[DATA SUPPLIED start]

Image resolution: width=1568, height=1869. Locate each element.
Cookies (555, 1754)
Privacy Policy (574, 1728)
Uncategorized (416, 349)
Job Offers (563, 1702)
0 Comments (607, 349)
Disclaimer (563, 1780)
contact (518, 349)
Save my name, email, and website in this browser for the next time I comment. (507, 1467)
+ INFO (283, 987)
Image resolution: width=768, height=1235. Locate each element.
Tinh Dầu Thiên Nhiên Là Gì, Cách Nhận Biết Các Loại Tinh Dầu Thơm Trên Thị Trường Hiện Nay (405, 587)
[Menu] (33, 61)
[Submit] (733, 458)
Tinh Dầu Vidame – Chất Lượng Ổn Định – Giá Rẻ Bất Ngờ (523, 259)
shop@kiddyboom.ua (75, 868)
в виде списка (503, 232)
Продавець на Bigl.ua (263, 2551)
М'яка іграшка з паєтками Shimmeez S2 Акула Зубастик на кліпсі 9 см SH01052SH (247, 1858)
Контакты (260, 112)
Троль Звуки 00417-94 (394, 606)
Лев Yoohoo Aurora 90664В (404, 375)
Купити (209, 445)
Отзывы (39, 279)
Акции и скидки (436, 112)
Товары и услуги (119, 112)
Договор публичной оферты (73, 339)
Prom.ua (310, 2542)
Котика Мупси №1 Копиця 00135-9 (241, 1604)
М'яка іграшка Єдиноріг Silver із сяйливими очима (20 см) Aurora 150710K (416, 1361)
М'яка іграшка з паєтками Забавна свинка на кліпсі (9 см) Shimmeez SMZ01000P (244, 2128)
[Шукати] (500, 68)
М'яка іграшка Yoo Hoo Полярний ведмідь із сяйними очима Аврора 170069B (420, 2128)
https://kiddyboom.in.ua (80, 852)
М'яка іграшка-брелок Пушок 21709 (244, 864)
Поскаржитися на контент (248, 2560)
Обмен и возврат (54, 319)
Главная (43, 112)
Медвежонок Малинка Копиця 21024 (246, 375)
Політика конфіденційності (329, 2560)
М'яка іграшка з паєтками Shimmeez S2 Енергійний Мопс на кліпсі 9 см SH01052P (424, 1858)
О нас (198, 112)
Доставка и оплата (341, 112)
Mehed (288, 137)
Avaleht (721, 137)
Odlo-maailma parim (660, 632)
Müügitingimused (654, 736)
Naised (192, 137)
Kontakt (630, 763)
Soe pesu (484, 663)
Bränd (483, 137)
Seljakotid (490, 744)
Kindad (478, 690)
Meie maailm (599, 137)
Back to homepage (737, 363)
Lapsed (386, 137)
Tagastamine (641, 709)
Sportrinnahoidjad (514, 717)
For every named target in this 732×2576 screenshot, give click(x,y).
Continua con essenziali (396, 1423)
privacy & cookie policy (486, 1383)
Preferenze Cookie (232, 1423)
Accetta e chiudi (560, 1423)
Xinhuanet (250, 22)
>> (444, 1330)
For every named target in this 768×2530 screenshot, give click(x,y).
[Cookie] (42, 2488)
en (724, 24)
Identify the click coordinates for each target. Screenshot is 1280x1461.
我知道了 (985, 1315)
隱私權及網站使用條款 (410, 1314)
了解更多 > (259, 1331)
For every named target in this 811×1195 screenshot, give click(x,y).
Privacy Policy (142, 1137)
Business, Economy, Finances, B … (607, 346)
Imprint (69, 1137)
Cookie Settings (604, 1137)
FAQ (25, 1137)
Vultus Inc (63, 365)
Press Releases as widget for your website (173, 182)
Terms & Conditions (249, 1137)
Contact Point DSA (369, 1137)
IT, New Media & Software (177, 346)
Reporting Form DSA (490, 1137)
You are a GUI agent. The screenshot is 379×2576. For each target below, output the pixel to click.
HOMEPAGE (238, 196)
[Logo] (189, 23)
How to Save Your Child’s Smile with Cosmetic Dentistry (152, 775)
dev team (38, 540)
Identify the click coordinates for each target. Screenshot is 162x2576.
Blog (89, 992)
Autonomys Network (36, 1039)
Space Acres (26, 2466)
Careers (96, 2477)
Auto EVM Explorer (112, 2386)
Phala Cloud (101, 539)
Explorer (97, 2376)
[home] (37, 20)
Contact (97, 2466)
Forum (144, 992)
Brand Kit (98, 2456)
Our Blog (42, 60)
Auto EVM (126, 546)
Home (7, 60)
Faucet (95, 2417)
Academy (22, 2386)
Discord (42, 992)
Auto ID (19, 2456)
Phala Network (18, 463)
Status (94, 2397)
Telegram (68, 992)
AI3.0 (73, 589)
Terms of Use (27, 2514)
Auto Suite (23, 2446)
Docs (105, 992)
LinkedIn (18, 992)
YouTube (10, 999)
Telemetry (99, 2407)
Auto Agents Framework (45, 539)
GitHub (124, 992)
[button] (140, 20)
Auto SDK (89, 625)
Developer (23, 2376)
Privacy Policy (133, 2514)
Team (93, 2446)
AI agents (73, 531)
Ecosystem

[DATA SUPPLIED end]

▶ _WHAT YOU NEED TO DO_:
Put all of the rows above into a numbered list, omitting any blank lines.

▶ _WRITTEN ANSWER_:
1. Image resolution: width=1568, height=1869. Locate each element.
2. Cookies (555, 1754)
3. Privacy Policy (574, 1728)
4. Uncategorized (416, 349)
5. Job Offers (563, 1702)
6. 0 Comments (607, 349)
7. Disclaimer (563, 1780)
8. contact (518, 349)
9. Save my name, email, and website in this browser for the next time I comment. (507, 1467)
10. + INFO (283, 987)
11. Image resolution: width=768, height=1235. Locate each element.
12. Tinh Dầu Thiên Nhiên Là Gì, Cách Nhận Biết Các Loại Tinh Dầu Thơm Trên Thị Trường Hiện Nay (405, 587)
13. [Menu] (33, 61)
14. [Submit] (733, 458)
15. Tinh Dầu Vidame – Chất Lượng Ổn Định – Giá Rẻ Bất Ngờ (523, 259)
16. shop@kiddyboom.ua (75, 868)
17. в виде списка (503, 232)
18. Продавець на Bigl.ua (263, 2551)
19. М'яка іграшка з паєтками Shimmeez S2 Акула Зубастик на кліпсі 9 см SH01052SH (247, 1858)
20. Контакты (260, 112)
21. Троль Звуки 00417-94 (394, 606)
22. Лев Yoohoo Aurora 90664В (404, 375)
23. Купити (209, 445)
24. Отзывы (39, 279)
25. Акции и скидки (436, 112)
26. Товары и услуги (119, 112)
27. Договор публичной оферты (73, 339)
28. Prom.ua (310, 2542)
29. Котика Мупси №1 Копиця 00135-9 (241, 1604)
30. М'яка іграшка Єдиноріг Silver із сяйливими очима (20 см) Aurora 150710K (416, 1361)
31. М'яка іграшка з паєтками Забавна свинка на кліпсі (9 см) Shimmeez SMZ01000P (244, 2128)
32. [Шукати] (500, 68)
33. М'яка іграшка Yoo Hoo Полярний ведмідь із сяйними очима Аврора 170069B (420, 2128)
34. https://kiddyboom.in.ua (80, 852)
35. М'яка іграшка-брелок Пушок 21709 (244, 864)
36. Поскаржитися на контент (248, 2560)
37. Обмен и возврат (54, 319)
38. Главная (43, 112)
39. Медвежонок Малинка Копиця 21024 (246, 375)
40. Політика конфіденційності (329, 2560)
41. М'яка іграшка з паєтками Shimmeez S2 Енергійний Мопс на кліпсі 9 см SH01052P (424, 1858)
42. О нас (198, 112)
43. Доставка и оплата (341, 112)
44. Mehed (288, 137)
45. Avaleht (721, 137)
46. Odlo-maailma parim (660, 632)
47. Müügitingimused (654, 736)
48. Naised (192, 137)
49. Kontakt (630, 763)
50. Soe pesu (484, 663)
51. Bränd (483, 137)
52. Seljakotid (490, 744)
53. Kindad (478, 690)
54. Meie maailm (599, 137)
55. Back to homepage (737, 363)
56. Lapsed (386, 137)
57. Tagastamine (641, 709)
58. Sportrinnahoidjad (514, 717)
59. For every named target in this 732×2576 screenshot, give click(x,y).
60. Continua con essenziali (396, 1423)
61. privacy & cookie policy (486, 1383)
62. Preferenze Cookie (232, 1423)
63. Accetta e chiudi (560, 1423)
64. Xinhuanet (250, 22)
65. >> (444, 1330)
66. For every named target in this 768×2530 screenshot, give click(x,y).
67. [Cookie] (42, 2488)
68. en (724, 24)
69. Identify the click coordinates for each target. Screenshot is 1280x1461.
70. 我知道了 (985, 1315)
71. 隱私權及網站使用條款 (410, 1314)
72. 了解更多 > (259, 1331)
73. For every named target in this 811×1195 screenshot, give click(x,y).
74. Privacy Policy (142, 1137)
75. Business, Economy, Finances, B … (607, 346)
76. Imprint (69, 1137)
77. Cookie Settings (604, 1137)
78. FAQ (25, 1137)
79. Vultus Inc (63, 365)
80. Press Releases as widget for your website (173, 182)
81. Terms & Conditions (249, 1137)
82. Contact Point DSA (369, 1137)
83. IT, New Media & Software (177, 346)
84. Reporting Form DSA (490, 1137)
85. You are a GUI agent. The screenshot is 379×2576. For each target below, output the pixel to click.
86. HOMEPAGE (238, 196)
87. [Logo] (189, 23)
88. How to Save Your Child’s Smile with Cosmetic Dentistry (152, 775)
89. dev team (38, 540)
90. Identify the click coordinates for each target. Screenshot is 162x2576.
91. Blog (89, 992)
92. Autonomys Network (36, 1039)
93. Space Acres (26, 2466)
94. Careers (96, 2477)
95. Auto EVM Explorer (112, 2386)
96. Phala Cloud (101, 539)
97. Explorer (97, 2376)
98. [home] (37, 20)
99. Contact (97, 2466)
100. Forum (144, 992)
101. Brand Kit (98, 2456)
102. Our Blog (42, 60)
103. Auto EVM (126, 546)
104. Home (7, 60)
105. Faucet (95, 2417)
106. Academy (22, 2386)
107. Discord (42, 992)
108. Auto ID (19, 2456)
109. Phala Network (18, 463)
110. Status (94, 2397)
111. Telegram (68, 992)
112. AI3.0 (73, 589)
113. Terms of Use (27, 2514)
114. Auto Suite (23, 2446)
115. Docs (105, 992)
116. LinkedIn (18, 992)
117. YouTube (10, 999)
118. Telemetry (99, 2407)
119. Auto Agents Framework (45, 539)
120. GitHub (124, 992)
121. [button] (140, 20)
122. Auto SDK (89, 625)
123. Developer (23, 2376)
124. Privacy Policy (133, 2514)
125. Team (93, 2446)
126. AI agents (73, 531)
127. Ecosystem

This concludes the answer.